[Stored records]
====

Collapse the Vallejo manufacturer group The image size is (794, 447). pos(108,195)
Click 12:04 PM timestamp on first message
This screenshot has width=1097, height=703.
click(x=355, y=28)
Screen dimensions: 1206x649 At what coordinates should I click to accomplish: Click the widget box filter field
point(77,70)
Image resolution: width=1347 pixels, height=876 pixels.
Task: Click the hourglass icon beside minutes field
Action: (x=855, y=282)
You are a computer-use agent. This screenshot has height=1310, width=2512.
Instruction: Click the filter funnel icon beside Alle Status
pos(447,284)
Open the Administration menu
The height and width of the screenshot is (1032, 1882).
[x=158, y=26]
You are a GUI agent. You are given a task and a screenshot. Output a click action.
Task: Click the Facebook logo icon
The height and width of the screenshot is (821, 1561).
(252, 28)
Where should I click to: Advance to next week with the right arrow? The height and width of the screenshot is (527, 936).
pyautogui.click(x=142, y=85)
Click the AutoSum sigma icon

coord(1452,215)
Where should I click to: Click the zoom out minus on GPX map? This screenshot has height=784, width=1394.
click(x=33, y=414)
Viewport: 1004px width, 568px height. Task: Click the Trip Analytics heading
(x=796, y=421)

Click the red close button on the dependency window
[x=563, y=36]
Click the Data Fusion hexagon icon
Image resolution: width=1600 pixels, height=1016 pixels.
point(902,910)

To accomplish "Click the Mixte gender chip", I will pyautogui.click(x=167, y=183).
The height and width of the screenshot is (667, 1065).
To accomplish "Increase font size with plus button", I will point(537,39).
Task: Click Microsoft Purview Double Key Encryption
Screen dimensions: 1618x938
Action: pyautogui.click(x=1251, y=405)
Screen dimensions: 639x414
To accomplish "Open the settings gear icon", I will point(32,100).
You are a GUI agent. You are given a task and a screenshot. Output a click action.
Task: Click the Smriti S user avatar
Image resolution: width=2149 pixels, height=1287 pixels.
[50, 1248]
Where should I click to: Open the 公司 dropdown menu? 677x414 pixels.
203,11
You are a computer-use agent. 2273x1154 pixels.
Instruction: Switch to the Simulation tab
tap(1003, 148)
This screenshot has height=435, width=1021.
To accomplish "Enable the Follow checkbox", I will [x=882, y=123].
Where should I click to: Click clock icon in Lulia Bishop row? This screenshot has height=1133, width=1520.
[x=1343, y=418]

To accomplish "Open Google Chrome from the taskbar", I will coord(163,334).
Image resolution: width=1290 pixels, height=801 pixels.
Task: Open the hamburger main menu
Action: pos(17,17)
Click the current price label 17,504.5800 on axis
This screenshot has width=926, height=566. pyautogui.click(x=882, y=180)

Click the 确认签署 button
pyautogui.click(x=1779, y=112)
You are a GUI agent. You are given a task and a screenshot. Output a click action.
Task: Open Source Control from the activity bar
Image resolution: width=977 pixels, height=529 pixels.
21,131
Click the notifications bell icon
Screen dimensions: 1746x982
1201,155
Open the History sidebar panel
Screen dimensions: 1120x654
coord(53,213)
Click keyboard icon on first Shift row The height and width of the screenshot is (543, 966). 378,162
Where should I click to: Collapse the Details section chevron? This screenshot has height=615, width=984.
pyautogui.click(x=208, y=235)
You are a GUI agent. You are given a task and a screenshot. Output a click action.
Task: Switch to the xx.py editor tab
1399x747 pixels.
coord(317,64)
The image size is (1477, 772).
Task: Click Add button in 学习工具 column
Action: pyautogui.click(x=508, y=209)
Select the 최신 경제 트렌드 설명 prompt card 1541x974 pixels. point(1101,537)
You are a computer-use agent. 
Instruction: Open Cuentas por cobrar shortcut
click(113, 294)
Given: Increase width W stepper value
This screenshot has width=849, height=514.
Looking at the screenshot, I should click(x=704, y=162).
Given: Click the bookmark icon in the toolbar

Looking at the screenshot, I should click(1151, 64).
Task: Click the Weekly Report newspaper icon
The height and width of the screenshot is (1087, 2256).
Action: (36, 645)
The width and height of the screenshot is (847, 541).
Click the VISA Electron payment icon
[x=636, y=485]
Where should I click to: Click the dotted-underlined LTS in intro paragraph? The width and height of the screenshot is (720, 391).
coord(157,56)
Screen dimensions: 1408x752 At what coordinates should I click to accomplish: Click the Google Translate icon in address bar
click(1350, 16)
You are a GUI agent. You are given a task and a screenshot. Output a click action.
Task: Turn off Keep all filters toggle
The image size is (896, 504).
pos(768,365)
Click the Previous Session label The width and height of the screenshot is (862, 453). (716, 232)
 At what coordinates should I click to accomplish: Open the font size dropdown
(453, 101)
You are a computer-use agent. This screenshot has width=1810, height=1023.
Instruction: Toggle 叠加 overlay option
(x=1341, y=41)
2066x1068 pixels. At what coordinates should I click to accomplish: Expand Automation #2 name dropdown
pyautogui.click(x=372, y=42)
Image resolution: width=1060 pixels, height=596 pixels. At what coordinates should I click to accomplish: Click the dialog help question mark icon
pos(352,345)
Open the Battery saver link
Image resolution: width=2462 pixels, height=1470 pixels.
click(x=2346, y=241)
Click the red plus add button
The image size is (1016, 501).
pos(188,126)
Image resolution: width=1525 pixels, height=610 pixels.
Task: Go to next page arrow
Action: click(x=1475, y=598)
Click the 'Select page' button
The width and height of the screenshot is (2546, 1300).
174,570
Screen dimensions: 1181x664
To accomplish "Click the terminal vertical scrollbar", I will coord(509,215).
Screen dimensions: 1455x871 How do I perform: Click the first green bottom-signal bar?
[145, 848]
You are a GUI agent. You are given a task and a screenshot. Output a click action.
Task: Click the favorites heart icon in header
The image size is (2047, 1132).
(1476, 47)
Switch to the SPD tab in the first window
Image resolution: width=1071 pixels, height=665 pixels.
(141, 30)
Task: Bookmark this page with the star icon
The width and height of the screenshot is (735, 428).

====

WHAT YOU SHOULD DO. Nothing but an exact copy of the records belongs in the answer.

COMPLETED TASK.
Collapse the Vallejo manufacturer group The image size is (794, 447). pos(108,195)
Click 12:04 PM timestamp on first message
This screenshot has width=1097, height=703.
click(x=355, y=28)
Screen dimensions: 1206x649 At what coordinates should I click to accomplish: Click the widget box filter field
point(77,70)
Image resolution: width=1347 pixels, height=876 pixels.
Task: Click the hourglass icon beside minutes field
Action: (x=855, y=282)
You are a computer-use agent. This screenshot has height=1310, width=2512.
Instruction: Click the filter funnel icon beside Alle Status
pos(447,284)
Open the Administration menu
The height and width of the screenshot is (1032, 1882).
[x=158, y=26]
You are a GUI agent. You are given a task and a screenshot. Output a click action.
Task: Click the Facebook logo icon
The height and width of the screenshot is (821, 1561).
(252, 28)
Where should I click to: Advance to next week with the right arrow? The height and width of the screenshot is (527, 936).
pyautogui.click(x=142, y=85)
Click the AutoSum sigma icon

coord(1452,215)
Where should I click to: Click the zoom out minus on GPX map? This screenshot has height=784, width=1394.
click(x=33, y=414)
Viewport: 1004px width, 568px height. Task: Click the Trip Analytics heading
(x=796, y=421)

Click the red close button on the dependency window
[x=563, y=36]
Click the Data Fusion hexagon icon
Image resolution: width=1600 pixels, height=1016 pixels.
point(902,910)

To accomplish "Click the Mixte gender chip", I will pyautogui.click(x=167, y=183).
The height and width of the screenshot is (667, 1065).
To accomplish "Increase font size with plus button", I will point(537,39).
Task: Click Microsoft Purview Double Key Encryption
Screen dimensions: 1618x938
Action: pyautogui.click(x=1251, y=405)
Screen dimensions: 639x414
To accomplish "Open the settings gear icon", I will point(32,100).
You are a GUI agent. You are given a task and a screenshot. Output a click action.
Task: Click the Smriti S user avatar
Image resolution: width=2149 pixels, height=1287 pixels.
[50, 1248]
Where should I click to: Open the 公司 dropdown menu? 677x414 pixels.
203,11
You are a computer-use agent. 2273x1154 pixels.
Instruction: Switch to the Simulation tab
tap(1003, 148)
This screenshot has height=435, width=1021.
To accomplish "Enable the Follow checkbox", I will [x=882, y=123].
Where should I click to: Click clock icon in Lulia Bishop row? This screenshot has height=1133, width=1520.
[x=1343, y=418]

To accomplish "Open Google Chrome from the taskbar", I will coord(163,334).
Image resolution: width=1290 pixels, height=801 pixels.
Task: Open the hamburger main menu
Action: pos(17,17)
Click the current price label 17,504.5800 on axis
This screenshot has width=926, height=566. pyautogui.click(x=882, y=180)

Click the 确认签署 button
pyautogui.click(x=1779, y=112)
You are a GUI agent. You are given a task and a screenshot. Output a click action.
Task: Open Source Control from the activity bar
Image resolution: width=977 pixels, height=529 pixels.
21,131
Click the notifications bell icon
Screen dimensions: 1746x982
1201,155
Open the History sidebar panel
Screen dimensions: 1120x654
coord(53,213)
Click keyboard icon on first Shift row The height and width of the screenshot is (543, 966). 378,162
Where should I click to: Collapse the Details section chevron? This screenshot has height=615, width=984.
pyautogui.click(x=208, y=235)
You are a GUI agent. You are given a task and a screenshot. Output a click action.
Task: Switch to the xx.py editor tab
1399x747 pixels.
coord(317,64)
The image size is (1477, 772).
Task: Click Add button in 学习工具 column
Action: pyautogui.click(x=508, y=209)
Select the 최신 경제 트렌드 설명 prompt card 1541x974 pixels. point(1101,537)
You are a computer-use agent. 
Instruction: Open Cuentas por cobrar shortcut
click(113, 294)
Given: Increase width W stepper value
This screenshot has width=849, height=514.
Looking at the screenshot, I should click(x=704, y=162).
Given: Click the bookmark icon in the toolbar

Looking at the screenshot, I should click(1151, 64).
Task: Click the Weekly Report newspaper icon
The height and width of the screenshot is (1087, 2256).
Action: (36, 645)
The width and height of the screenshot is (847, 541).
Click the VISA Electron payment icon
[x=636, y=485]
Where should I click to: Click the dotted-underlined LTS in intro paragraph? The width and height of the screenshot is (720, 391).
coord(157,56)
Screen dimensions: 1408x752 At what coordinates should I click to accomplish: Click the Google Translate icon in address bar
click(1350, 16)
You are a GUI agent. You are given a task and a screenshot. Output a click action.
Task: Turn off Keep all filters toggle
The image size is (896, 504).
pos(768,365)
Click the Previous Session label The width and height of the screenshot is (862, 453). (716, 232)
 At what coordinates should I click to accomplish: Open the font size dropdown
(453, 101)
You are a computer-use agent. This screenshot has width=1810, height=1023.
Instruction: Toggle 叠加 overlay option
(x=1341, y=41)
2066x1068 pixels. At what coordinates should I click to accomplish: Expand Automation #2 name dropdown
pyautogui.click(x=372, y=42)
Image resolution: width=1060 pixels, height=596 pixels. At what coordinates should I click to accomplish: Click the dialog help question mark icon
pos(352,345)
Open the Battery saver link
Image resolution: width=2462 pixels, height=1470 pixels.
click(x=2346, y=241)
Click the red plus add button
The image size is (1016, 501).
pos(188,126)
Image resolution: width=1525 pixels, height=610 pixels.
Task: Go to next page arrow
Action: click(x=1475, y=598)
Click the 'Select page' button
The width and height of the screenshot is (2546, 1300).
174,570
Screen dimensions: 1181x664
To accomplish "Click the terminal vertical scrollbar", I will coord(509,215).
Screen dimensions: 1455x871 How do I perform: Click the first green bottom-signal bar?
[145, 848]
You are a GUI agent. You are given a task and a screenshot. Output a click action.
Task: Click the favorites heart icon in header
The image size is (2047, 1132).
(1476, 47)
Switch to the SPD tab in the first window
Image resolution: width=1071 pixels, height=665 pixels.
(141, 30)
Task: Bookmark this page with the star icon
The width and height of the screenshot is (735, 428).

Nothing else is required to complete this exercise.